▶ **Job 1**
Return, word for word, the passage of the Chinese countryside excerpt that begins with the words containing "A Story of the" and ends with "and one village.".
▶ **Job 2**
Write the next part of the Chinese countryside excerpt, picking up right after its final sentence.

Start of Source text

A Story of the Chinese Countryside
An excerpt from China In One Village: The Story of One Town and the Changing World by Liang Hong. After a decade away from her ancestral family village, during which she became a writer in Beijing, Liang Hong started visiting her hometown in landlocked Henan province. What she found was an extended family torn apart by the seismic changes in Chinese society, and a village hollowed-out by emigration, neglect, and environmental despoliation. Combining family memoir, literary observation, and social commentary, Liang Hong’s moving account became a bestselling book in China and brought her fame. China in One Village tells a world-historical story through one clear-eyed observer, one family, and one village.
Summer 2008 seems especially hot. At noon I chat with my brother and then go upstairs to organize the tapes from the past few days. They took a lot of time and work, but the results aren’t good. Sometimes there are a lot of people around, and their loud voices drown out my primary interviewee. And more than once we end up talking about something other than what we’d planned. But the diversions are also interesting, with new, unexpected things unearthed.
All of a sudden, my sister-in-law runs in saying “Hurry, come and see, Chunmei drank poison!” And then like a whirlwind she is gone.

End of Source text
Start of Data excerpt

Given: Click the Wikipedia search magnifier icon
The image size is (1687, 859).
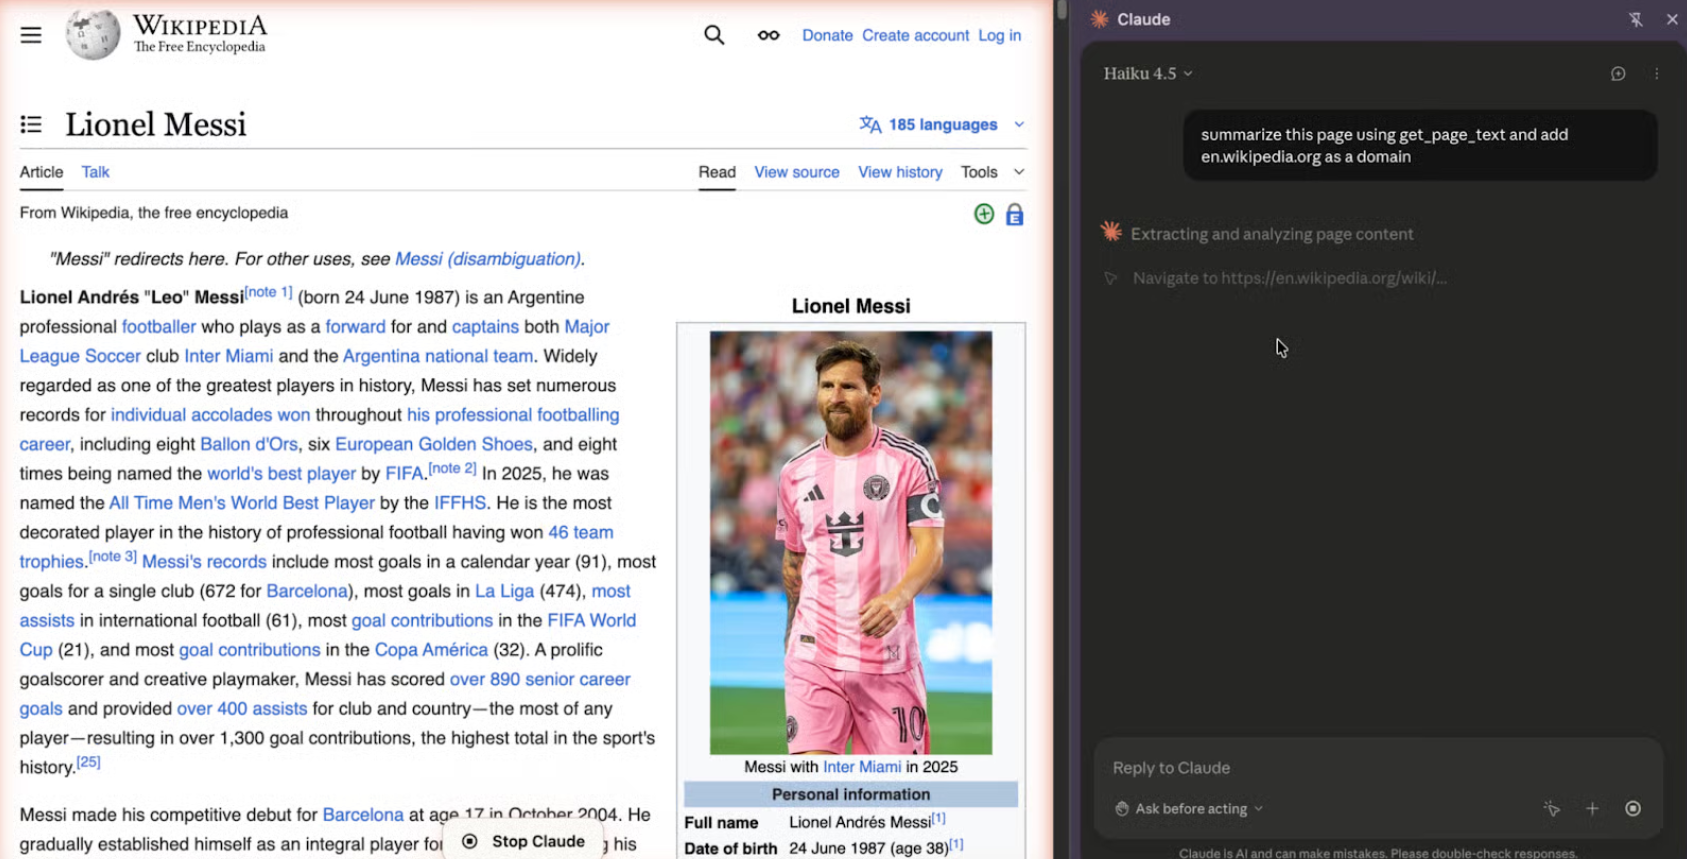Looking at the screenshot, I should tap(713, 35).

End of Data excerpt

▶ **Task response 1**
A Story of the Chinese Countryside
An excerpt from China In One Village: The Story of One Town and the Changing World by Liang Hong. After a decade away from her ancestral family village, during which she became a writer in Beijing, Liang Hong started visiting her hometown in landlocked Henan province. What she found was an extended family torn apart by the seismic changes in Chinese society, and a village hollowed-out by emigration, neglect, and environmental despoliation. Combining family memoir, literary observation, and social commentary, Liang Hong’s moving account became a bestselling book in China and brought her fame. China in One Village tells a world-historical story through one clear-eyed observer, one family, and one village.

▶ **Task response 2**
I take off my headphones and can hear all sorts of noises and the sound of weeping in the front courtyard. People are shouting, Chunmei, Chunmei, wake up, wake up! I hurry downstairs and see my brother taking something out to the woman lying in a wheelbarrow and pouring it into her mouth. It must be something to empty her stomach.
Chunmei is unconscious, but she looks as if she’s in pain. Amid the sounds of her rescue, her eyes flicker from time to time, and it seems she might be responding. The attempts to revive her are successful; she seems to be regaining awareness. She opens her eyes and looks around, and then suddenly grips her mother-in-law’s hand tightly. In a hoarse voice she says, I don’t want to die, I want to live, I don’t want to die, save me, I’ll be good. She says it again and again and then loses consciousness, her hand still gripping her mother-in-law, as if it were the lifeline that might save her.
In the short time she was awake, she also managed to spit out: If I live, I’ll make you a new pair of shoes.
An hour later Chunmei’s feet twitch a few times and then all movement stops. My brother checks her pulse and shakes his head. She is dead.
I silently withdraw. Over the next few days, Liang Village, which is usually so quiet, bursts with noise, and for the first time, Chunmei’s house, on the east side of the village, becomes the center of town. People gather around the door or stand beside the pond, discussing what happened. A few Liang family elders gather in my cousin’s home and talk for a long time. They first decide to send a few senior members to inform Chunmei’s family. After that they begin to discuss the burial. Her husband doesn’t work in the village, and it will take him three or four days to make the trip; the weather is so hot, it will be hard to reserve the body. Then Chunmei’s father, mother, brothers, and other family members, about twenty or so, arrive crying and cursing, armed with sticks and hoes. They break all the pots and pans in Chunmei’s mother-in-law’s house, and then they go after my uncle and his wife. They won’t allow the funeral. They insist on waiting for her husband so that he can give an explanation. So we send someone to get him.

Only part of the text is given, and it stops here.